WHAT IS BEING ASKED: Retype the following lines word for word, leaving out the pictures.
* BEGIN *
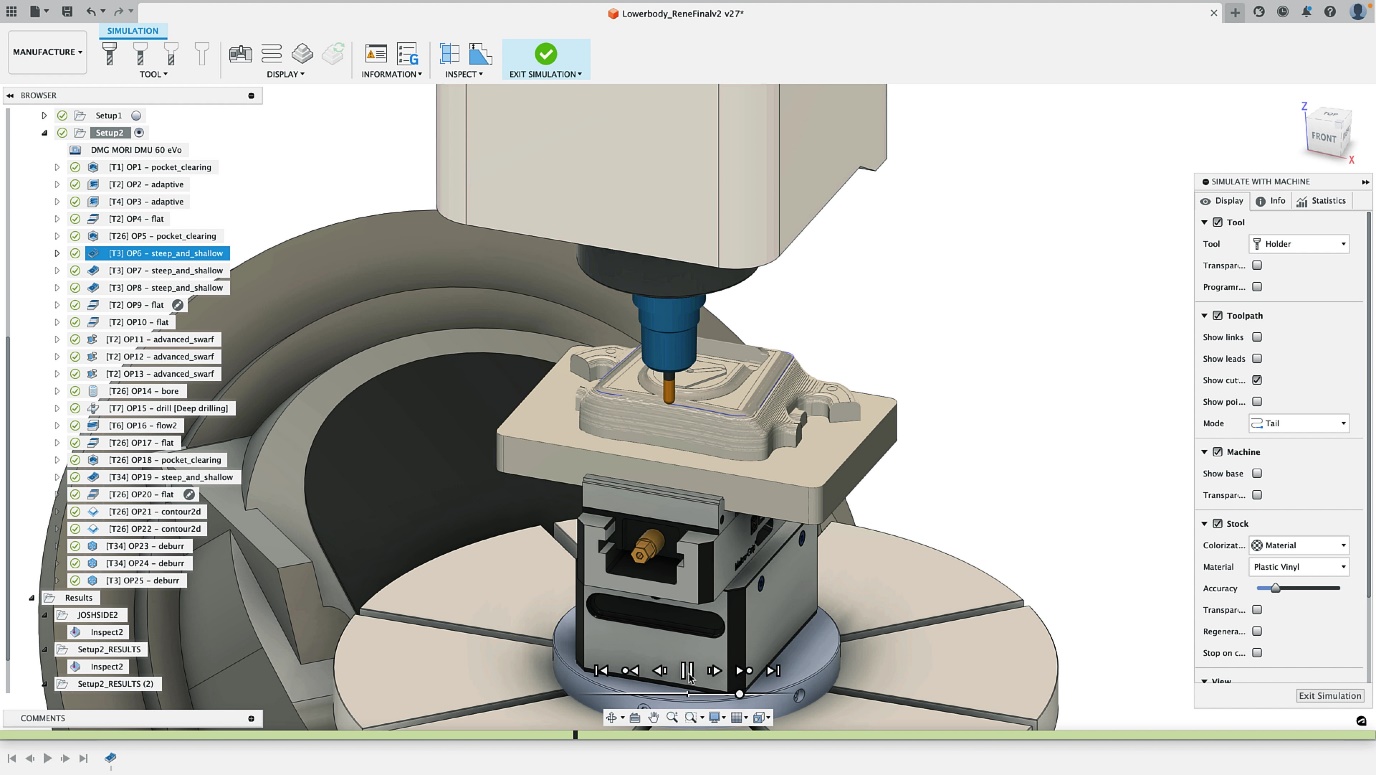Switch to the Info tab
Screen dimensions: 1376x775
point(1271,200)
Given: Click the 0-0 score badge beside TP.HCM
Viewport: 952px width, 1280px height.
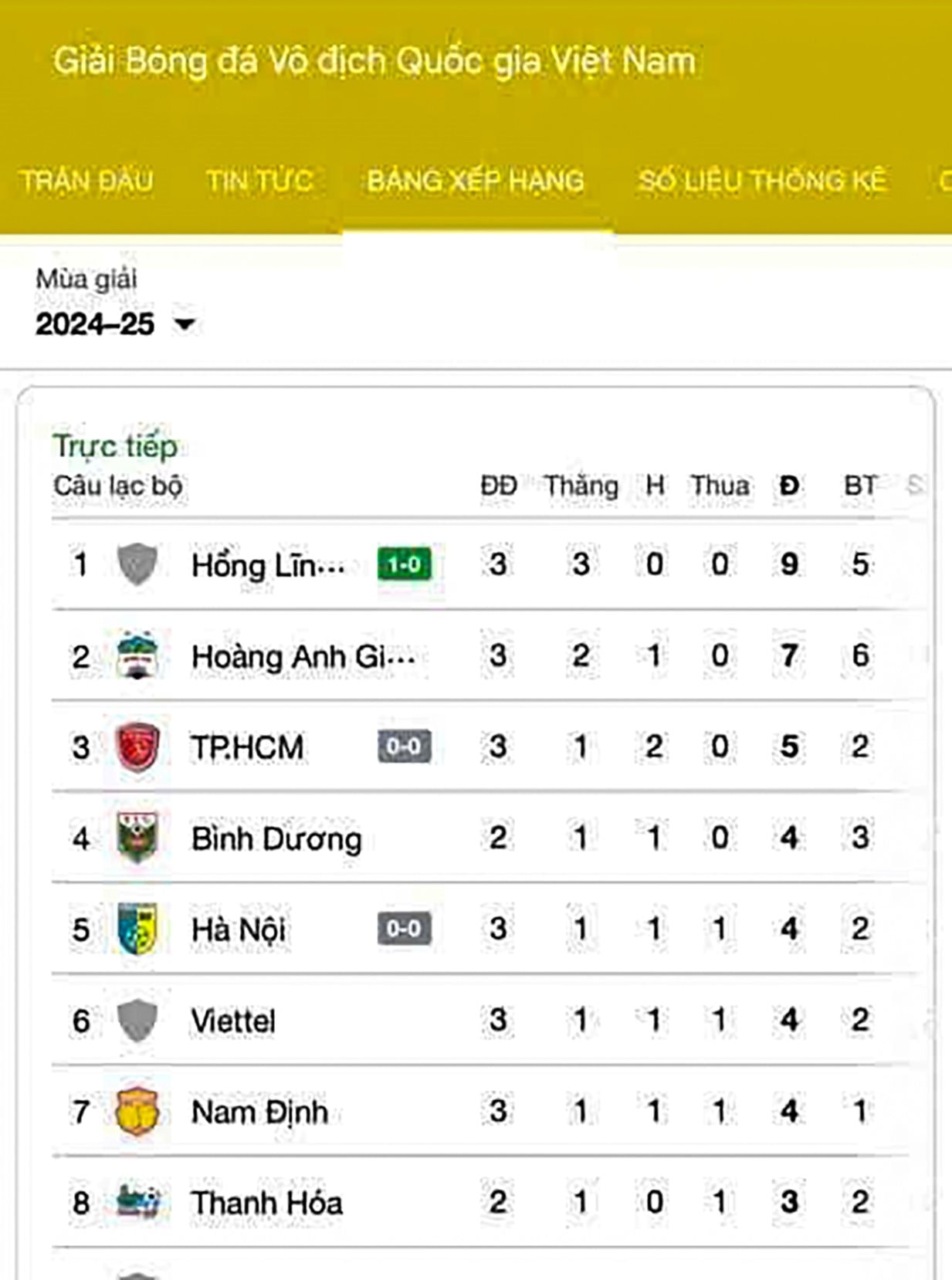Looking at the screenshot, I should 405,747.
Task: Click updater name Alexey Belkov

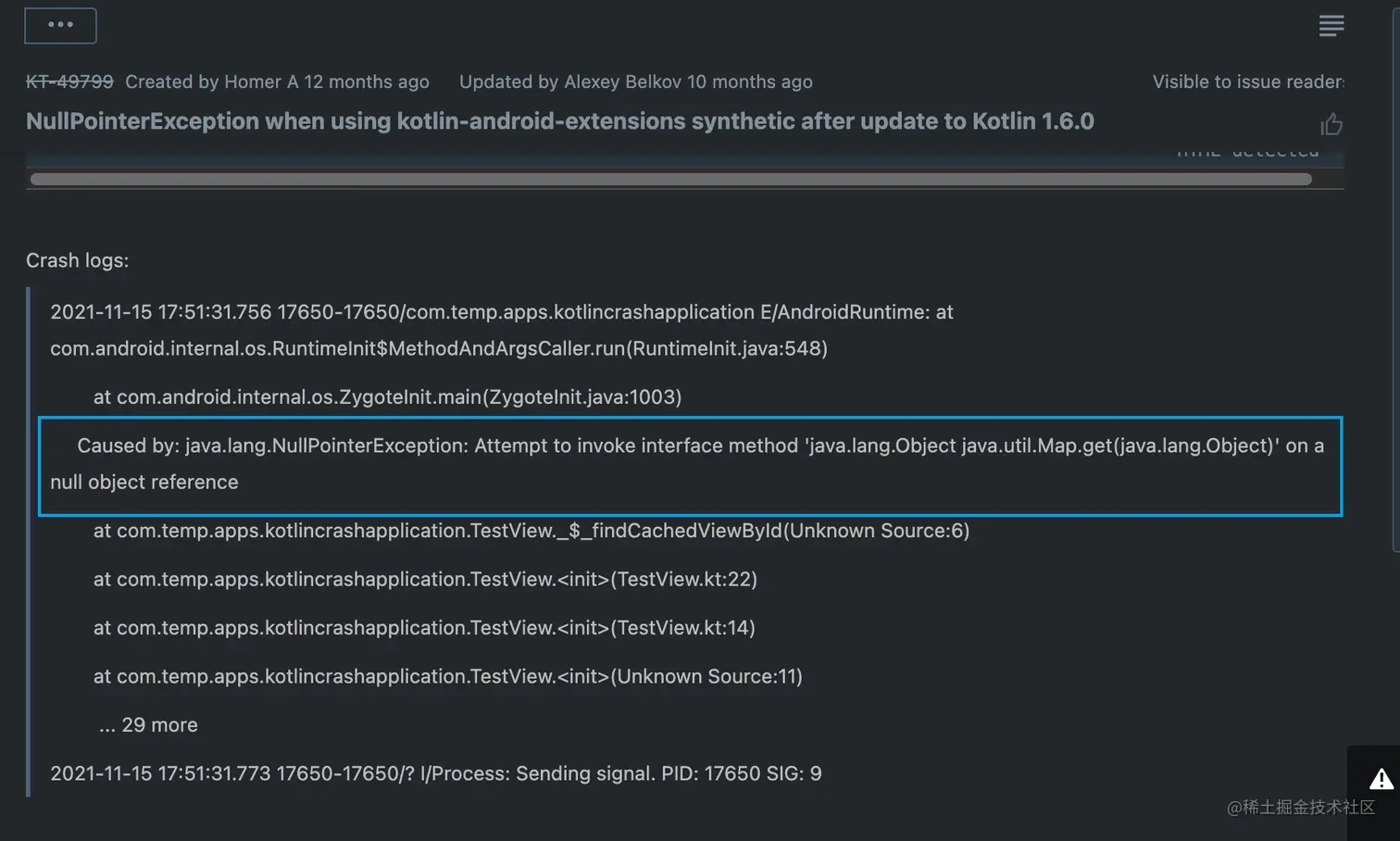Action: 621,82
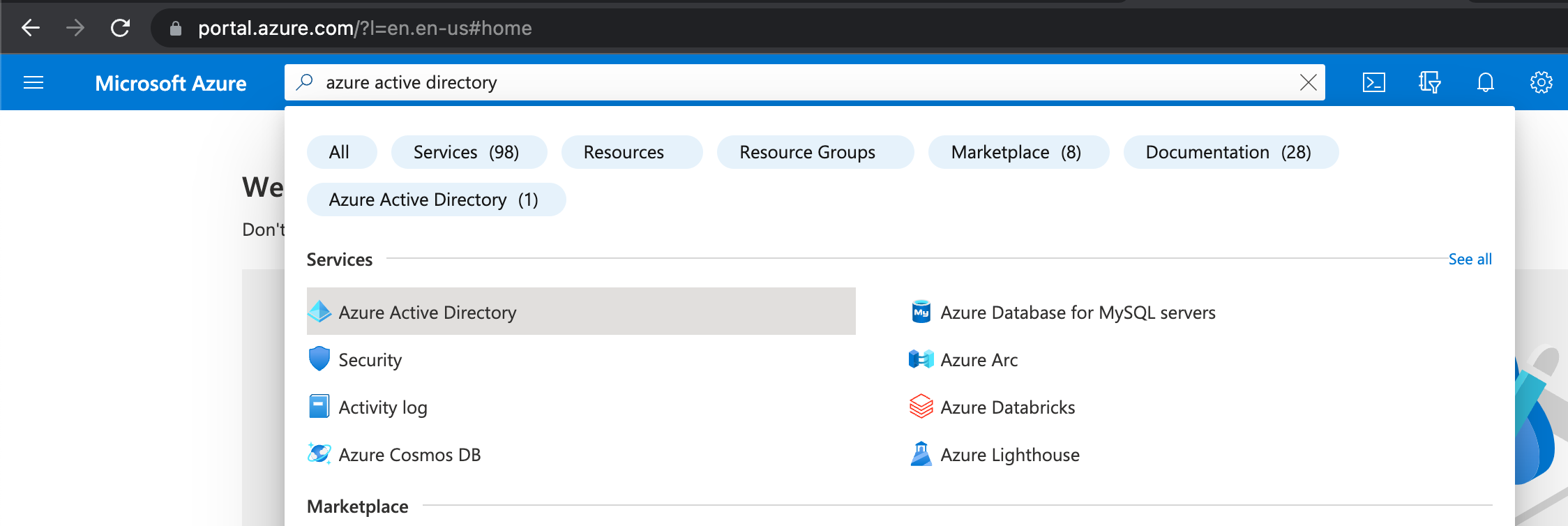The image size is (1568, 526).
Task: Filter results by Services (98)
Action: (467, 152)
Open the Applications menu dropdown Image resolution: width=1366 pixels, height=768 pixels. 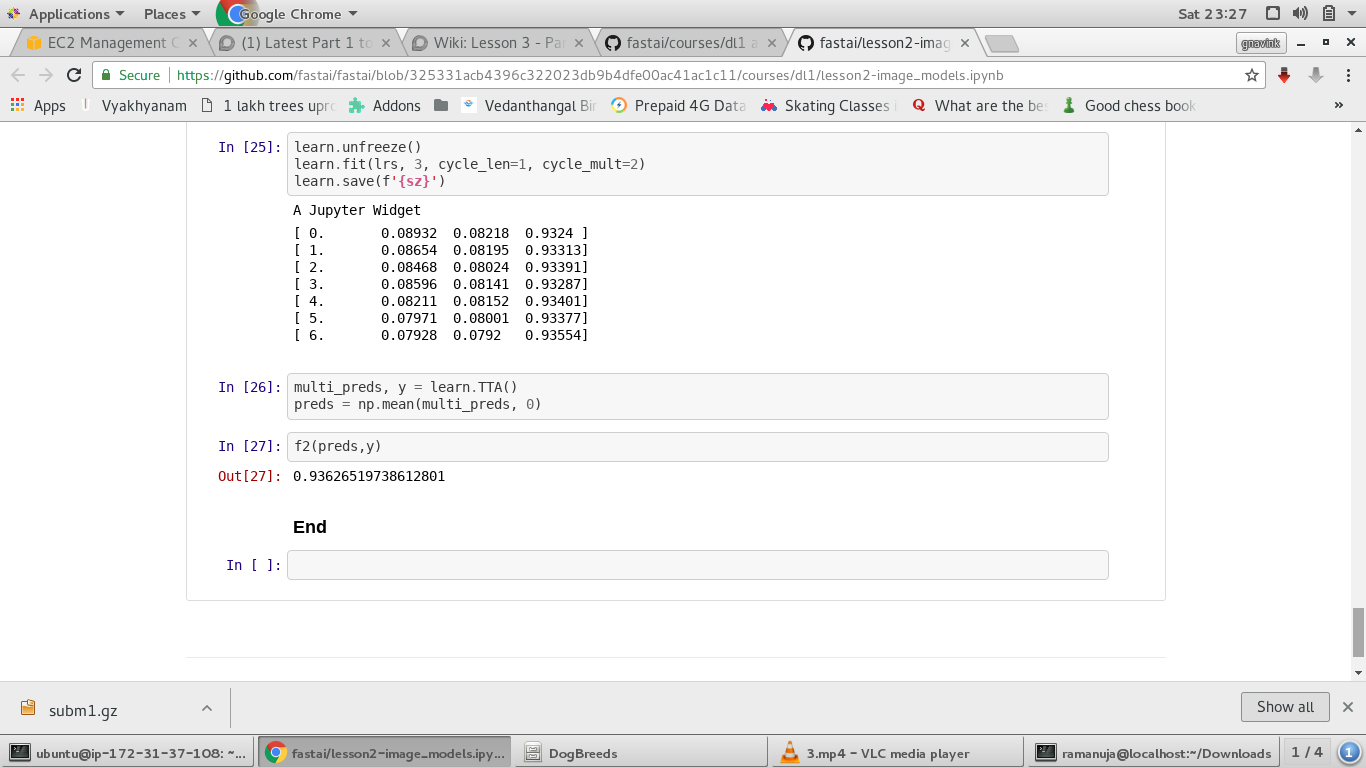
* END *
THE SOLUTION:
Switch to the Info tab
Screen dimensions: 1376x775
point(1271,200)
Given: Click the 0-0 score badge beside TP.HCM
Viewport: 952px width, 1280px height.
Looking at the screenshot, I should 405,747.
Task: Click updater name Alexey Belkov

Action: 621,82
The image size is (1568, 526).
Task: Filter results by Services (98)
Action: (467, 152)
Open the Applications menu dropdown Image resolution: width=1366 pixels, height=768 pixels. 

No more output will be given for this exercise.